§ Fragmento de texto
########################################

# Importamos modelo para el español

In [None]:
!python -m spacy download es_core_news_sm

# Tokenizamos y lematizamos texto

In [None]:
import spacy

my_texts = ['Esta es mi primera oración', 'Vamos a partir estas cadenas de texto en tokens', 'Y vamos a lematizar esos tokens']
nlp = spacy.load('es_core_news_sm')

for text in my_texts:
  doc = nlp(text)
  for token in doc:
    if not token.is_stop:
      print(token.lemma_, token.pos_)

# Importamos dataset

In [None]:
!pip install datasets

In [None]:
from datasets import load_dataset

dataset = load_dataset("amazon_reviews_multi", "es", split="test")
dataset = dataset.filter(lambda example: example['stars'] in [1, 5])
dataset = dataset.shuffle()
texts = dataset['review_body']
stars = dataset['stars']
print(len(stars))

# Tokenizamos y lematizamos texto

In [None]:
tokenized_texts = []
counter = 0
for text in texts:
  counter += 1
  print('\rtokenized texts: {}'.format(str(counter)), end='')
  tokenized_text = nlp(text)
  tokenized_text = [token.lemma_ for token in tokenized_text]
  tokenized_texts.append(tokenized_text)

In [None]:
print(texts[0])
print(tokenized_texts[0])

# Creamos Bag of Words (BoW)

########################################

§ Sección de datos
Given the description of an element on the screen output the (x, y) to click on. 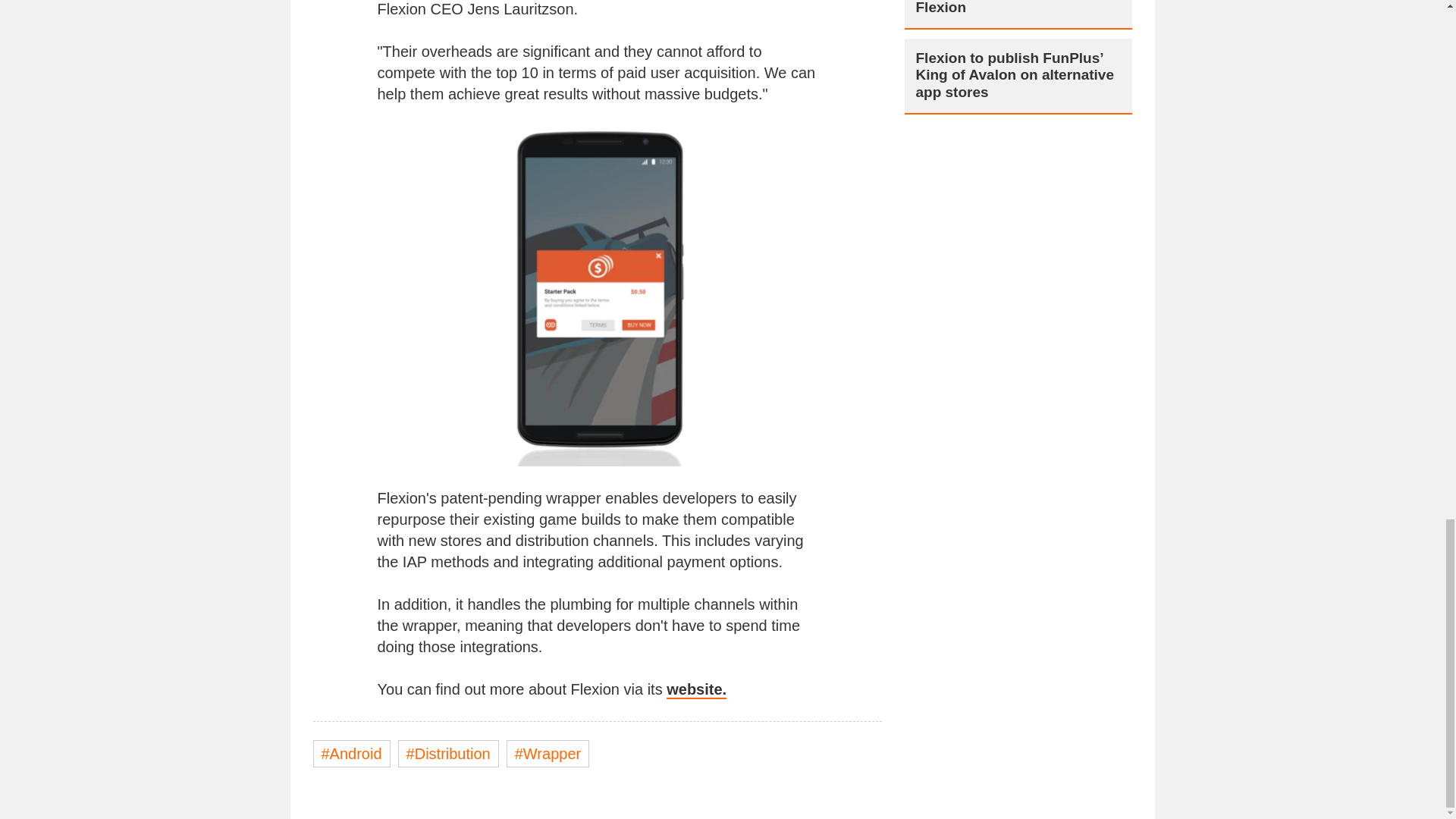
website. (696, 689)
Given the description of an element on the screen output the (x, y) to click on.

########################################

§ Tareas a realizar
**a)** Reproduce con total fidelidad una parte del fragmento: comienza en las palabras "my_texts = ['Esta" y detente después de "print(token.lemma_, token.pos_)".
**b)** Según el fragmento, ¿con qué fin se descarga es_core_news_sm al inicio? Explícalo en una a tres oraciones.
No hace falta consultar los datos para resolver lo que se pide.

§ Conjunto de respuestas
**a)**
my_texts = ['Esta es mi primera oración', 'Vamos a partir estas cadenas de texto en tokens', 'Y vamos a lematizar esos tokens']
nlp = spacy.load('es_core_news_sm')

for text in my_texts:
  doc = nlp(text)
  for token in doc:
    if not token.is_stop:
      print(token.lemma_, token.pos_)

**b)** Se descarga para importar el modelo de spaCy para el español. Después se carga con spacy.load('es_core_news_sm') y se emplea para tokenizar y lematizar los textos.